The review set out in this paper has a few limitations. First, it is not certain that the review identified and covered all studies concerning job performance in healthcare. One reason for this is the fact that only English articles were eligible for inclusion based on the eligibility criteria. By including studies that were conducted in non-English speaking regions and in both developed and developing countries, this paper tries to reduce the impact of this potential limitation. Second, since the search criteria focused on at least one of the four dimensions, there is a possibility that other potential dimensions may not have emerged from the results. A possible third limitation is based on the fact that job performance is described in many ways, and there are many different terms that could be related to dimensions of job performance.
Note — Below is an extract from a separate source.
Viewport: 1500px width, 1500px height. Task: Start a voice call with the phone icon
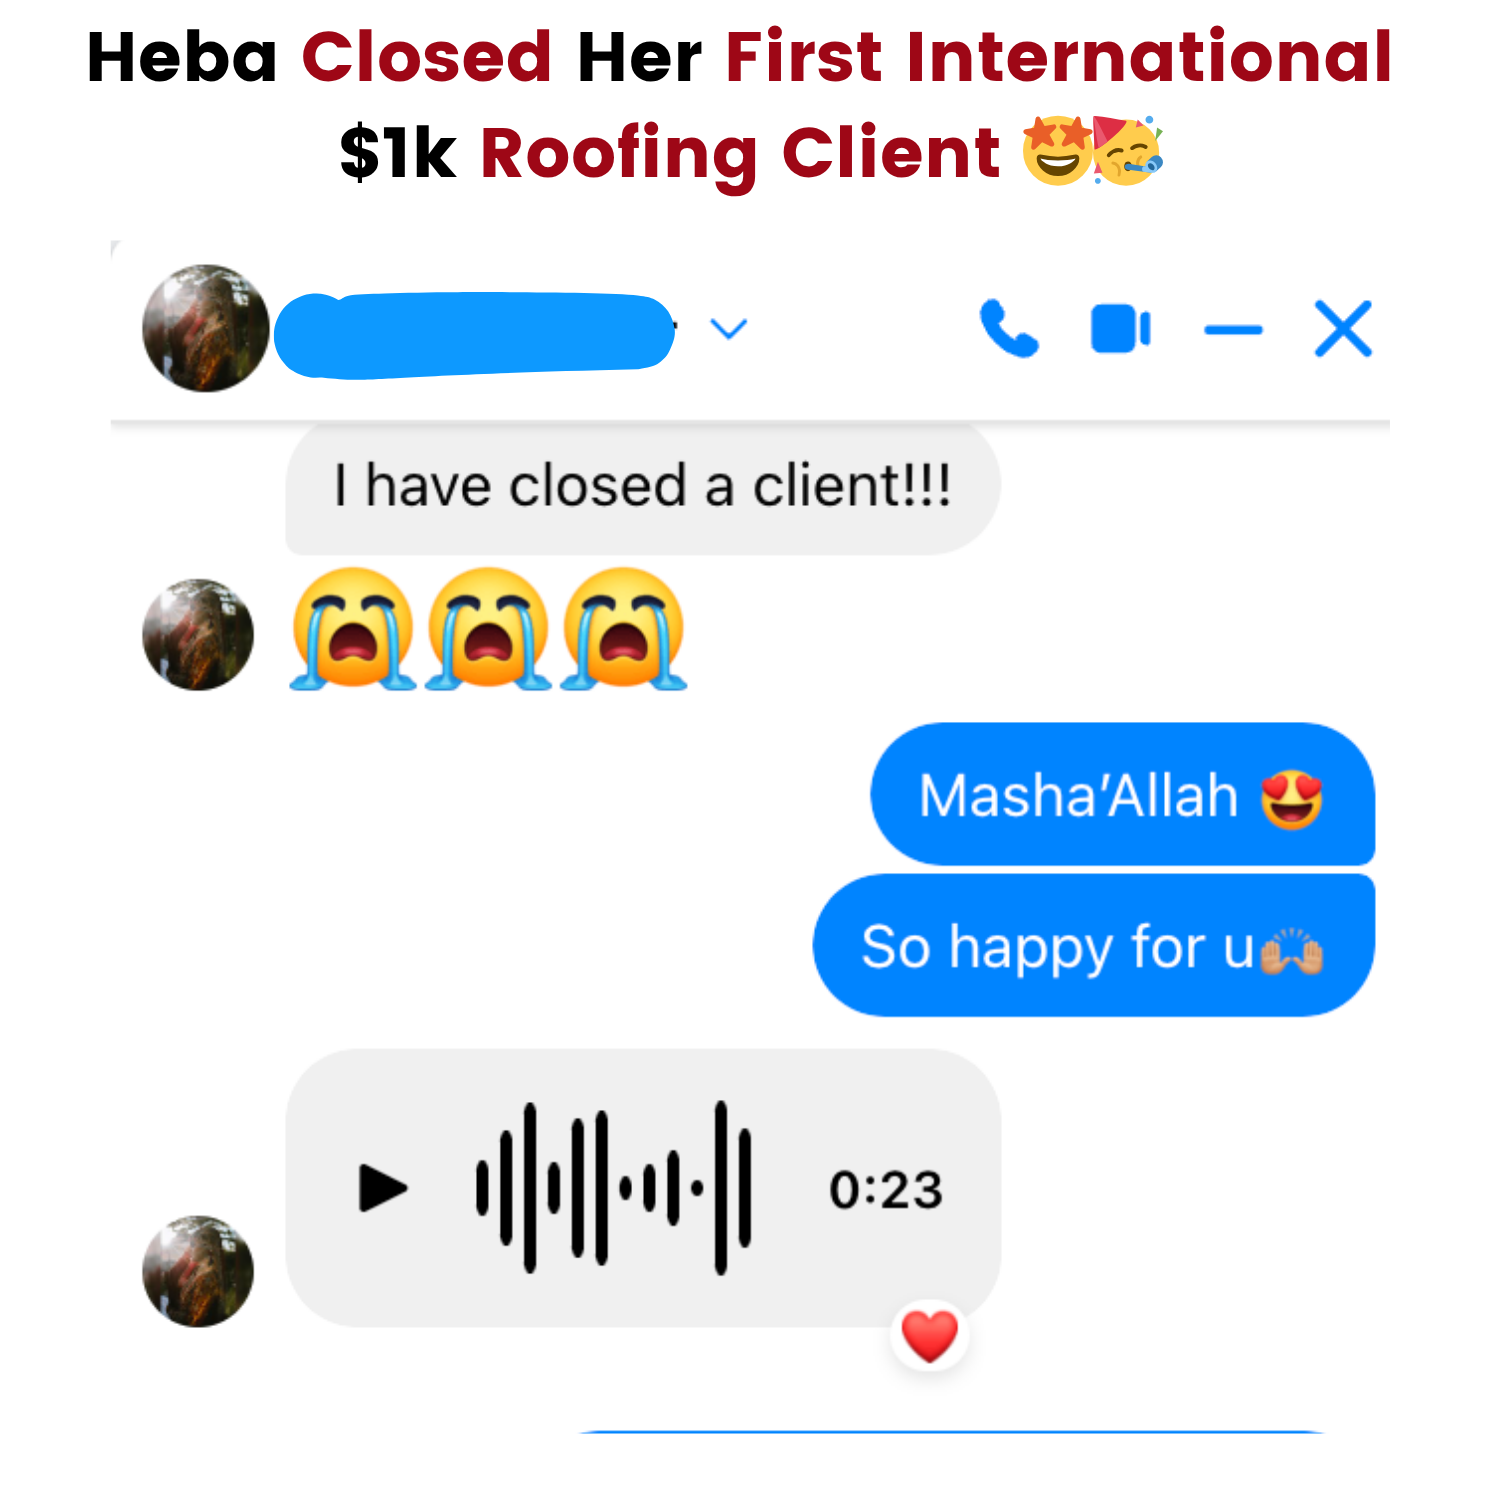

Finally, the ratio between studies that were conducted in developed and developing countries within the sample implies a validation risk. However, studies that were conducted in either developed or developing countries are referred to in Greenslade and Jimmieson’s [10] and Motowidlo et al. [11] works. Despite these limitations, the findings in this review provide support for further research on job performance in healthcare.

Conclusion

This research aimed to provide a concept that can be used for research on job performance in healthcare. Based on an examination of more than 90 studies published in over 70 journals, this research shows that job performance in healthcare can be conceptualised into four dimensions: task, contextual, and adaptive performance, and counterproductive work behaviour. While some of the studies directly refer to these dimensions, other studies describe tasks, skills, and behaviours without making direct reference to the four dimensions. However, these tasks, skills, and behaviours were assigned to one of the dimensions of job performance if they were in alignment with their definitions. In healthcare studies on job performance, the focus is on task and contextual performance. However, adaptive performance, which is of great importance in a constantly changing environment, is under-researched and should be considered a topic for future research. This is also suggested for the counterproductive work behaviour dimension. To improve job performance, interventions – in conjunction with one another – are required on the macro-, meso-, and micro-levels, which concern governance, leadership, and individual skills and characteristics.